Ruling puts SRE situation in disarray
The U.S. Supreme Court today (June 26) ruled 6-3 in favor of small refineries in their attempt to get exemptions from biofuel blending requirements. The ruling overturned a lower court decision saying EPA could only grant waivers to those that had previously received them. Corn and soyoil futures extended their losses on the news.
This puts the SRE situation in disarray. The Biden administration had come out and backed the 10th Circuit Court decision which now the Supreme Court has overturned.
It also raises several questions, including whether now those prior-year SRE requests are needed since the Supreme Court has ruled the word “extension” does not mean they had to be continuously extended.
In the majority opinion, authored by Justice Neil Gorsuch, considerable attention is focused on the term “extension” as that formed the center of the Tenth Circuit decision—that to get an exemption in future years, refiners had to have had an SRE in all prior years.
“Here, three small refineries initially received an exemption, saw it lapse for a period, and then again petitioned for an exemption,” the decision said. “EPA granted the exemptions, and a group of renewable fuel producers objected. The Tenth Circuit vacated EPA’s decisions, concluding that the small refineries were ineligible for an ‘extension’… because they had allowed previous exemptions to lapse.”
The court did note that the term “extension” is not defined in the RFS, and that it can mean “an increase in time.” The Court said that the Tenth Circuit “erred” when it imposed the definition that the SREs had to have “unbroken continuity.” The top court simply stated, “The plain meaning of ‘extension’ does not require unbroken continuity.”
The ruling further noted, “Dictionary definitions contemplate the possibility of resumption after an interruption. Federal rules permit litigants to seek (and courts to grant) an ‘extension’ of time even after a lapse.”
Gorsuch wrote in the majority opinion that resolving the issue of extension “only takes us to the heart of the dispute. The Tenth Circuit didn’t just hold that an extension means an increase in time—it imposed a continuity requirement.” Gorsuch likened the refiners asking an SRE after their initial one had expired to that of a student handing in a homework assignment late. “Think of the forgetful student who asks for an ‘extension’ for a term paper after the deadline has passed, the tenant who does the same after overstaying his lease, or parties who negotiate an ‘extension’ of a contract after its expiration,” Gorsuch wrote.
He also pointed to the COVID aid package approved earlier this year where Congress extended a previously expired benefit. “As the COVID-19 statutes illustrate, a previously lapsed benefit can and sometimes is ‘extended’ for a new period without any retroactive effect,” Gorsuch wrote.
In conclusion, Gorsuch wrote, “our analysis can be guided only by the statute’s text—and that nowhere commands a continuity requirement.”

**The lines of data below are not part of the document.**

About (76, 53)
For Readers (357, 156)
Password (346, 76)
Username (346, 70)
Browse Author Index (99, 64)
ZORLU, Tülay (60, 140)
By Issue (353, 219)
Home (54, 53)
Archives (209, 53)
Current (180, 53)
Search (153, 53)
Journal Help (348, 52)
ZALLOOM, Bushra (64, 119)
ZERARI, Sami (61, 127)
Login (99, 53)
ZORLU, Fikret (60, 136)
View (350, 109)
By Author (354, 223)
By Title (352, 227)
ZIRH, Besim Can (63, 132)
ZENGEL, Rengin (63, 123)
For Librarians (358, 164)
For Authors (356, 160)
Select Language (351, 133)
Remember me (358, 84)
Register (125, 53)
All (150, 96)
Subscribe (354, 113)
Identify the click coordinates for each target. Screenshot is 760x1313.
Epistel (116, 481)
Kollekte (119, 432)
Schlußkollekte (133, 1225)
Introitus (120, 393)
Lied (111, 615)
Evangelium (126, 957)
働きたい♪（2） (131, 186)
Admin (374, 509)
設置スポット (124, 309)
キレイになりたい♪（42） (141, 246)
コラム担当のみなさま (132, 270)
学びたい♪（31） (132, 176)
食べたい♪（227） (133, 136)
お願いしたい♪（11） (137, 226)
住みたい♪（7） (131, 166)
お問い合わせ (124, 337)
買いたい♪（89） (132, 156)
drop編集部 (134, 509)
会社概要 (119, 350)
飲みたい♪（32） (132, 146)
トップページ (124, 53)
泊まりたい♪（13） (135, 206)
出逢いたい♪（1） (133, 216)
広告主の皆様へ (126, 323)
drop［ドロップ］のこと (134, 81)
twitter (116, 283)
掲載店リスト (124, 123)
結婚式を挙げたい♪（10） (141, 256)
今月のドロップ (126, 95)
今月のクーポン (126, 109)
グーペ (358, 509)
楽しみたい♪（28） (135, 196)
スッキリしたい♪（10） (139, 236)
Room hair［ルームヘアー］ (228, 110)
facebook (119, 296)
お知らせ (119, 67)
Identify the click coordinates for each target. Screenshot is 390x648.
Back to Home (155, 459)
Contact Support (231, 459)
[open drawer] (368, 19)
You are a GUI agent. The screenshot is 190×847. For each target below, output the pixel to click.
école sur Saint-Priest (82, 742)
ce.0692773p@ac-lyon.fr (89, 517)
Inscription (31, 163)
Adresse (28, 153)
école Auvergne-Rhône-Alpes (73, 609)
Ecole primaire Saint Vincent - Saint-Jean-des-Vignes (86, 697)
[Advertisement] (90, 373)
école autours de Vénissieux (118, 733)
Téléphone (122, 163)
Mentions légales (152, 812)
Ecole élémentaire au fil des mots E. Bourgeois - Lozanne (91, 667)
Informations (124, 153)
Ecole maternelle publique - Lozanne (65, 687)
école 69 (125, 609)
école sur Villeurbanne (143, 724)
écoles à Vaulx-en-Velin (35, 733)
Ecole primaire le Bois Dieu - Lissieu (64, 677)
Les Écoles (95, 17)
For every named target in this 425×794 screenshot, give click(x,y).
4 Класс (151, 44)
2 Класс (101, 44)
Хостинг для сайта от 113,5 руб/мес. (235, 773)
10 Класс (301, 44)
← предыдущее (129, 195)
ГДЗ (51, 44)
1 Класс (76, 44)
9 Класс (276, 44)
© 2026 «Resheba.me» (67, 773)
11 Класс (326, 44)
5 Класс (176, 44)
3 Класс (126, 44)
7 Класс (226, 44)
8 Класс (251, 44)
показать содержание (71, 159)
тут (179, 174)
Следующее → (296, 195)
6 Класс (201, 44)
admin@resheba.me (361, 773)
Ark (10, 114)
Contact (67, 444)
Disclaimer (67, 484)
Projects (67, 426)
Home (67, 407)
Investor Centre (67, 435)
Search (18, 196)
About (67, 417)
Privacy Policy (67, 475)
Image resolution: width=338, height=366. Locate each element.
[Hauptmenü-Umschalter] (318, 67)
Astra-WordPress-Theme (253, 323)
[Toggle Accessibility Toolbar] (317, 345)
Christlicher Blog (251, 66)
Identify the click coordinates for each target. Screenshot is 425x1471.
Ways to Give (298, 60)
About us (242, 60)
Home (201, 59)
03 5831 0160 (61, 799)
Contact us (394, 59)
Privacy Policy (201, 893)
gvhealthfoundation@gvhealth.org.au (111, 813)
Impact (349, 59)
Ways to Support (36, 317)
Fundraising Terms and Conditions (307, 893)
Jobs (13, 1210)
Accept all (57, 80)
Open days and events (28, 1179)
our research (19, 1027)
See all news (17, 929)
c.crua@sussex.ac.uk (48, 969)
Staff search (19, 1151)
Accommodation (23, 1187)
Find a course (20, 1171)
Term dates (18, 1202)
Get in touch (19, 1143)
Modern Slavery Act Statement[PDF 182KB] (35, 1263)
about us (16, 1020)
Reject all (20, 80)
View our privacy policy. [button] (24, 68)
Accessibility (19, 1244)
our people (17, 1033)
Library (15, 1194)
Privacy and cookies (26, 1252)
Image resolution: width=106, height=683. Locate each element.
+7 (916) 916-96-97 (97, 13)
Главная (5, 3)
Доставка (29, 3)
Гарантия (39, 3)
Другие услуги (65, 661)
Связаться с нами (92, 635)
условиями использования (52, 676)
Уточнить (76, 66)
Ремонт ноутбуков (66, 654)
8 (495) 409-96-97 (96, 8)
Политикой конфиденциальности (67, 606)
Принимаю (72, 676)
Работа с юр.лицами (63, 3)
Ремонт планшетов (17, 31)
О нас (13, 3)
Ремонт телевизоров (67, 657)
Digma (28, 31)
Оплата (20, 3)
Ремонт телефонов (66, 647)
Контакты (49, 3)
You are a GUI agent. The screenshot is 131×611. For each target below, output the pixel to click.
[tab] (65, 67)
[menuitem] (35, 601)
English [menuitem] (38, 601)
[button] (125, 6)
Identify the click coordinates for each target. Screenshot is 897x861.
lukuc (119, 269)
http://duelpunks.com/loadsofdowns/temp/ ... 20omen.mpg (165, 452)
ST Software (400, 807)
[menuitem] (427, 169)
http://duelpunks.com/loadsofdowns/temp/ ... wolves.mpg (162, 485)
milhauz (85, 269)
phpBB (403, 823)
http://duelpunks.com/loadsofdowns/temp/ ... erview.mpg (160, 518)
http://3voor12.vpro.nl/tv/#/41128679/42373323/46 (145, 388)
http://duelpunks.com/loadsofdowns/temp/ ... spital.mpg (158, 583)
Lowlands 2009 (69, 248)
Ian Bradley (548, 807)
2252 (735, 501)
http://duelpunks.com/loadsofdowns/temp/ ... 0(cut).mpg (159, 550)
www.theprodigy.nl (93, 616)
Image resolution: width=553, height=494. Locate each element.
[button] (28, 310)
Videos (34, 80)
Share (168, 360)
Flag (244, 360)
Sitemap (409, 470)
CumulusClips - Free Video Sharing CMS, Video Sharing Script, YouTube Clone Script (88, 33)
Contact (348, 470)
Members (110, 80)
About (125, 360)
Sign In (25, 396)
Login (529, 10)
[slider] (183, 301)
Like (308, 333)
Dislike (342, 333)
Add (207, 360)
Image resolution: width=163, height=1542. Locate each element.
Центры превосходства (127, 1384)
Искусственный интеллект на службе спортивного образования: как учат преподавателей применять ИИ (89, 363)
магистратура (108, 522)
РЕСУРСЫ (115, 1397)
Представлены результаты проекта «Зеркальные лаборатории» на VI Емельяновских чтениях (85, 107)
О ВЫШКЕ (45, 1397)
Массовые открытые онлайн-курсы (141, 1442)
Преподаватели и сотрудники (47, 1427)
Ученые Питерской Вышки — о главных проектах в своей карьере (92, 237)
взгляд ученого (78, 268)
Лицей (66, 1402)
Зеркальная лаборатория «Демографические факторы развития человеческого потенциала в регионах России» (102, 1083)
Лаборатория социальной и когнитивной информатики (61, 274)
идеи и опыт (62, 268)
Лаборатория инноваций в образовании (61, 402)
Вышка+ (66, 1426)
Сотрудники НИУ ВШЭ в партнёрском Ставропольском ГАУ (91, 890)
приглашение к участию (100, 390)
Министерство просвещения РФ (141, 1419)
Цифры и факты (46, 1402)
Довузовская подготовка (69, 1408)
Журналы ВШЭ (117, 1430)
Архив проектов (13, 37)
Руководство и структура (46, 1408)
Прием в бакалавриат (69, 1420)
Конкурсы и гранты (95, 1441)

In the dissenting opinion, written by Justice Amy Coney Barrett, they noted EPA was given authority to “grant ‘extension[s] of the exemption’ in certain instances.” She also wrote that in siding with refiners, the Court has embraced the definition of extension put forth the refiner HollyFrontier. “… the Court’s position is that HollyFrontier wins because its reading is possible,” Barrett said. She also wrote that the majority’s definition of extension would be equivalent to a hotel guest coming back years after a hotel stay ended and asking to “extend” their stay.
What does that mean for the 2019 and 2020 SRE requests that are pending — 32 for 2019 compliance year and 18 for the 2020 compliance year? Those are now the focus on this issue given that the court has ruled refiners did not have to have waivers from 2011 forward to be able to get SREs now.
This puts the ball back in the court of EPA and Dept. of Energy.